2. Conversation grows by immutable append

$conversation = $conversation->withUser($line);

Every with* returns a new Prompt. The old $conversation is still valid (and still has the previous turn count); the local just points at the new one. There’s no shared mutable state, so this code is safe to put behind a queue worker or run in parallel.

3. Response::answer() goes back, not text()

$conversation = $conversation->withAssistant($response->answer());

This matters for reasoning models. answer() is the reply with <think>...</think> blocks stripped; text() is the raw output including the thoughts. Feeding text() back means the model sees its own internal monologue on the next turn — and reasoning models tend to treat that as instruction, not history. The output derails fast.

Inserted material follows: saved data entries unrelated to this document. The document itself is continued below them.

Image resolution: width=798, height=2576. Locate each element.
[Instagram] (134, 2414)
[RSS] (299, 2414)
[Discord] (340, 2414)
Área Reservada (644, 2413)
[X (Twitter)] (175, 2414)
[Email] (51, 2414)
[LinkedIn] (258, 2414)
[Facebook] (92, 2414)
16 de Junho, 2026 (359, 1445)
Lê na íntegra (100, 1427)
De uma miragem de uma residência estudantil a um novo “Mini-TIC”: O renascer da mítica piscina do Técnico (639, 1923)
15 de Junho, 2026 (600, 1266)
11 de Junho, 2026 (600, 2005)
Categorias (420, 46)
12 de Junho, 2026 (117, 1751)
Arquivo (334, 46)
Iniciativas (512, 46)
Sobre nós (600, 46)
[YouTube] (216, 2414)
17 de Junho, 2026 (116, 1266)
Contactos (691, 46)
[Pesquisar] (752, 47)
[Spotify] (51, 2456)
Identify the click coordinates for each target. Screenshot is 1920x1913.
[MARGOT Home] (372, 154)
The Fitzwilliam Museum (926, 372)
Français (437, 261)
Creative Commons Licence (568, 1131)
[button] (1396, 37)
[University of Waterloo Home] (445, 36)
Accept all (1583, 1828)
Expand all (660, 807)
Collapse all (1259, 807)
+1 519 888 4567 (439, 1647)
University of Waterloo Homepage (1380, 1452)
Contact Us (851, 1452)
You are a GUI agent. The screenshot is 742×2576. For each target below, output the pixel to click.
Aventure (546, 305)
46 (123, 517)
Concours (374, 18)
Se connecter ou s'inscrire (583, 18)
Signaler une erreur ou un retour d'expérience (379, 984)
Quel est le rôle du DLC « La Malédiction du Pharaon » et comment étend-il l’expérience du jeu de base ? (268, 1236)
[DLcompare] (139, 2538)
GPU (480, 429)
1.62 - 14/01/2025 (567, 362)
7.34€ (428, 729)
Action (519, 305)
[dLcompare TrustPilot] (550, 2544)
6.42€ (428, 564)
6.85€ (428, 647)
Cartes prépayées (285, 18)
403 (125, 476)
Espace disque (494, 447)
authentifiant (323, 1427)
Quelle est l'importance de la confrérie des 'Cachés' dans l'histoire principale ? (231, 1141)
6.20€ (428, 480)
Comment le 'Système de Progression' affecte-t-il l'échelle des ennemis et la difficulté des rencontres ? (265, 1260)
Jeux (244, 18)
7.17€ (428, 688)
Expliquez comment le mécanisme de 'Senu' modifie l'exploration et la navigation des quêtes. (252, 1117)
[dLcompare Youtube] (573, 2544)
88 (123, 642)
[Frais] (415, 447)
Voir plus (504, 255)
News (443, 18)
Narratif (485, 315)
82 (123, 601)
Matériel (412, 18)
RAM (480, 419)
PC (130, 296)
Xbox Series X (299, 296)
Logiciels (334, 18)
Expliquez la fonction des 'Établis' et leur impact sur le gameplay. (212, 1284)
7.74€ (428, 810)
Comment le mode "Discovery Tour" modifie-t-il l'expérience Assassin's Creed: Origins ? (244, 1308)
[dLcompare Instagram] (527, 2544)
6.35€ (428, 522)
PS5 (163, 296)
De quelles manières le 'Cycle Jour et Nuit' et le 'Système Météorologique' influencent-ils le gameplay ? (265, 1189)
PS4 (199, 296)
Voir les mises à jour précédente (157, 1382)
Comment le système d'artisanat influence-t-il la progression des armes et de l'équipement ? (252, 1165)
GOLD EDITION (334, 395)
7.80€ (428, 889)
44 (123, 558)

For non-reasoning models, answer() and text() are byte-identical, so the rule is “use answer() always” rather than “use answer() for some models”.

Persisting conversations

If you need to save and restore conversations (e.g. per-user chat history in a database), serialize the message list and rebuild the Prompt:

function loadConversation(string $system, array $history): Prompt
{
    $p = Prompt::system($system);
    foreach ($history as $row) {
        $p = match ($row['role']) {
            'user'      => $p->withUser($row['content']),
            'assistant' => $p->withAssistant($row['content']),
        };
    }
    return $p;
}

function saveConversation(Prompt $p): array
{
    $rows = [];
    foreach ($p->messages() as $msg) {
        $rows[] = ['role' => $msg->role(), 'content' => $msg->content()];
    }
    return $rows;
}

Prompt::messages() walks in chronological order, so saving and re-loading round-trips faithfully.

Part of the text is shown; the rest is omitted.